#### [DIRECTIONS FOR THIS TASK]
Wherever a picture appears, leave it out; set down everything else in the records exactly.

#### [SOURCE DATA]
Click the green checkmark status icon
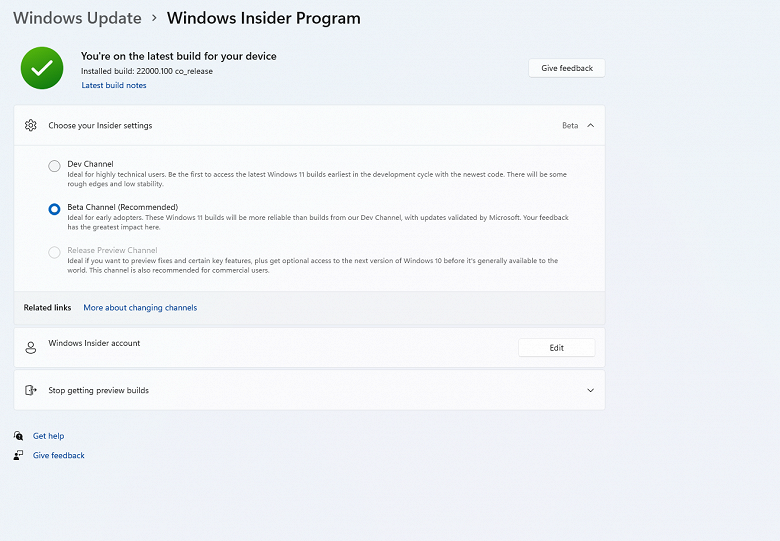This screenshot has height=541, width=780. coord(42,68)
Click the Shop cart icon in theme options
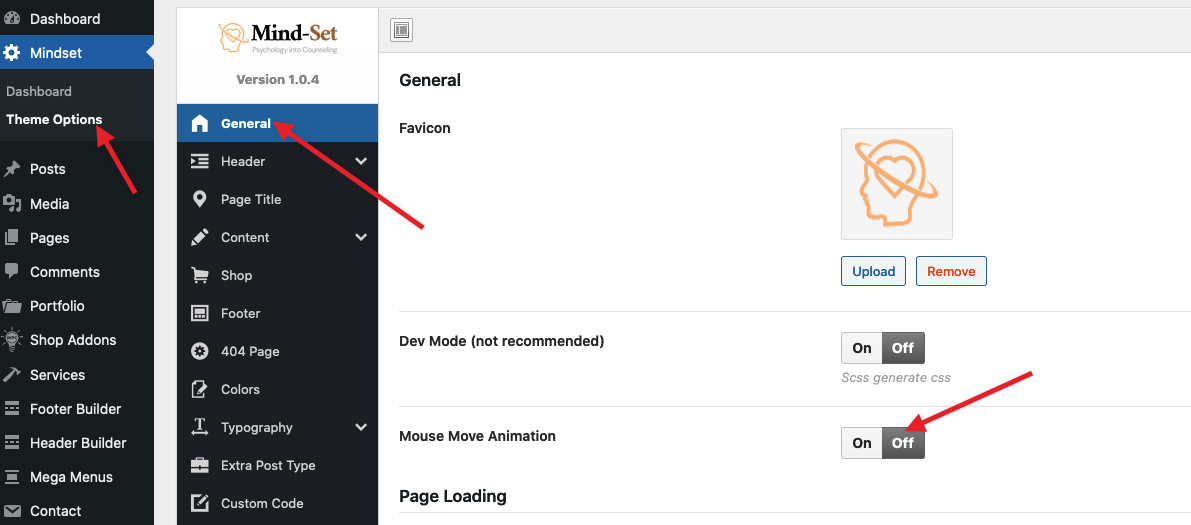Screen dimensions: 1191x525 click(x=200, y=275)
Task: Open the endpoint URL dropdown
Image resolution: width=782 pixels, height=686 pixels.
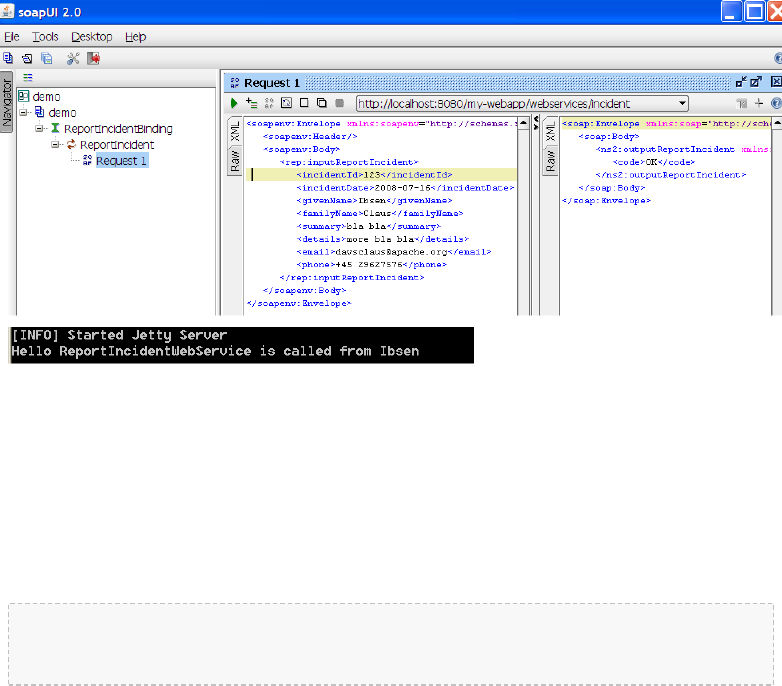Action: coord(682,103)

#### [SOLVED EXERCISE]
Click the green checkmark status icon
This screenshot has height=541, width=780. coord(42,68)
Click the Shop cart icon in theme options
Screen dimensions: 1191x525 click(x=200, y=275)
Task: Open the endpoint URL dropdown
Image resolution: width=782 pixels, height=686 pixels.
Action: coord(682,103)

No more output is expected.